None of these issues, however, affect the script at present. I have gone over the codepoints with a virtual fine-toothed comb, rechecking all of them. I did make a couple of corrections in the process, one minor one being the removal of the unassigned codepoints from one of the code blocks. There remain some edge cases which the script does not address--perhaps in the future a Thai linguist of superior skill might suggest additional functionality.
I feel more comfortable with the Thai side of this script, at present, than with the Perl side (which simply refuses to work). It is to contribute to the Thai programming community that I do this; and I much appreciate the Perl gurus who are able to help on that side of things.
| [reply] |
Re^3: Listing out the characters included in a character class [wide character warning]
by Polyglot (Chaplain) on Nov 03, 2023 at 03:23 UTC
|
Incidentally, I am no longer using use Test::More;. I discovered that it was the source of all of my errors, including all of the "wide character" log messages, and my code is working well now without it--zero errors being logged. Apparently, Test::More was not designed to be compatible with unicode characters, and is therefore not fit for purpose for my script.
I had planned to use it for the module testing, as is recommended in the guides for module preparation. Now, I'm not sure what to do. How can one go about testing his own script without this module? More importantly, how does one ensure that the installation will not fail in the absence of such a testing environment?
I'm nearly ready to wrap up with the creation of the module but for details of this nature. Packaging for CPAN is a bit cumbersome--at least for the first time around while learning the ropes.
| [reply] [d/l] [select] |
|
|
I discovered that it was the source of all of my errors
The errors ("Premature end of script headers") are logged because the warnings are being printed before your HTTP headers, because while you took my advice to wrap the headers in a BEGIN block, you skipped the part of my advice where I explained that the BEGIN block might need to go before certain modules were even used. But getting that right is difficult, which is why I also suggested use CGI::Carp qw(fatalsToBrowser); (because that might help with your debug process).

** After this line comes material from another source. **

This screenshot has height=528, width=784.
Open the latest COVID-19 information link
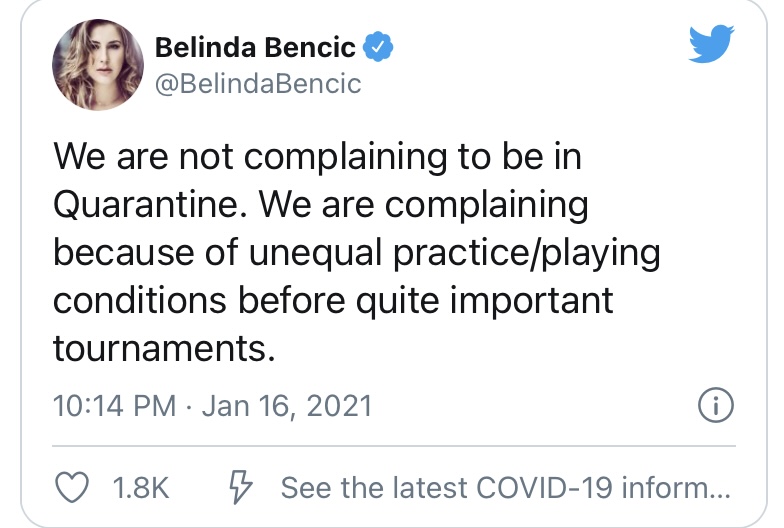click(x=505, y=488)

The warnings ("wide character") are because your script didn't set up the appropriate binmode/open-mode for all the various outputs that are used -- and other monks have given you better advice than I could on that, including Test::More::UTF8 , which I had never heard of, but will definitely keep in my arsenal going forward.

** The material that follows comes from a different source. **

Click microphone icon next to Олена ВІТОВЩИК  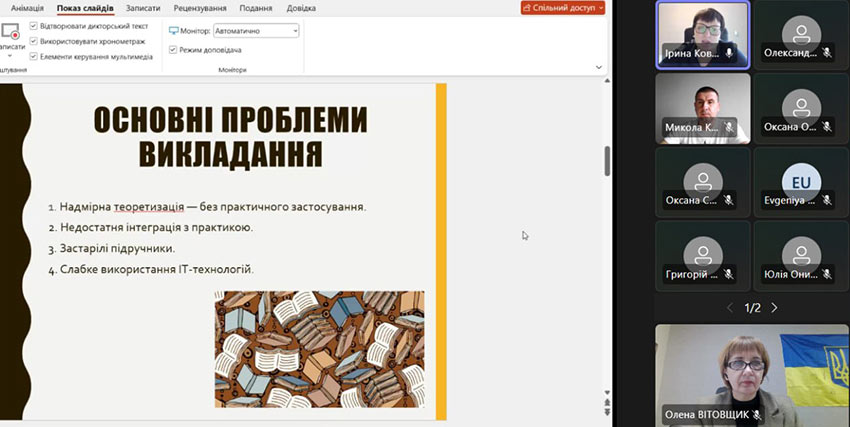[757, 415]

I had planned to use it for the module testing
I will admit that I haven't tested a CGI script, per se. But using Test::More inside the script that's generating the response to the browser seems weird to me. Normally tests are run from the command line (not on your live webserver), and the test script will call the various functions from the modules you wrote that your CGI script is calling. And, if you end up with a lot of logic/etc inside your CGI script that needs testing, you could even have a test that runs your CGI script (CGI can be run from the command line, without the involvement of the webserver -- even the old CGI.pm documentation explained how to do that). Or you could even have an HTTP client inside your test script, which would connect to the webserver to test the endpoints of your CGI (testing on your live server is probably not the best either, but you could have your test suite launch a private webserver instance on your test machine, without it being on your final webhost yet).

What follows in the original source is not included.